Dalle intercettazioni messe agli atti nell’ambito dell’inchiesta di escort e appalti della procura di Bari emergono nuovi particolari sul rapporto tra Berlusconi e Tarantini e sulla rete di sesso, soldi e appalti messa a punto dall’imprenditore pugliese. “Il ricorso alle prostitute e alla cocaina – ammetteva Tarantini ai pm di Bari – si inserisce in un mio progetto teso a realizzare una rete di connivenze nel settore della Pubblica amministrazione perché ho pensato che le ragazze e la cocaina fossero una chiave di accesso per il successo nella società”.

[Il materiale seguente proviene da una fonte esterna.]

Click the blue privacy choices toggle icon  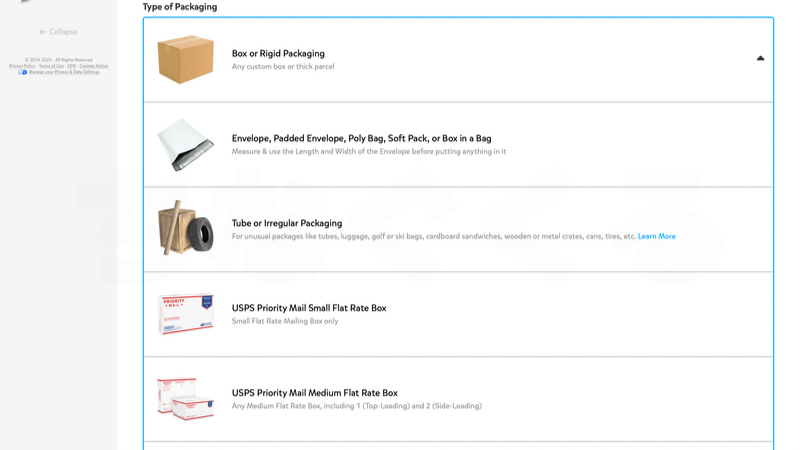click(22, 72)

Un successo che lui trova con il capo del governo. Con un Berlusconi che si sente premier a tempo perso, come dice alla Polanco, una delle ragazze del “giro”: “Vedi Marystell, io a tempo perso faccio il primo ministro“.

“Ieri sera avevo la fila fuori dalla porta della camera…erano in undici…io me ne son fatte solo otto”. E’ quanto dice il presidente del Consiglio a Tarantini il primo dell’anno del 2009, parlando della serata precedente. E sempre in un’altra telefonata con Tarantini in vista della cena del 23 settembre 2008, Berlusconi coinvolge Fabrizio Del Noce e Carlo Rossella, “vecchietti, ma con potere”, “così le ragazze sentono che c’é qualcuno che ha il potere di farle lavorare”.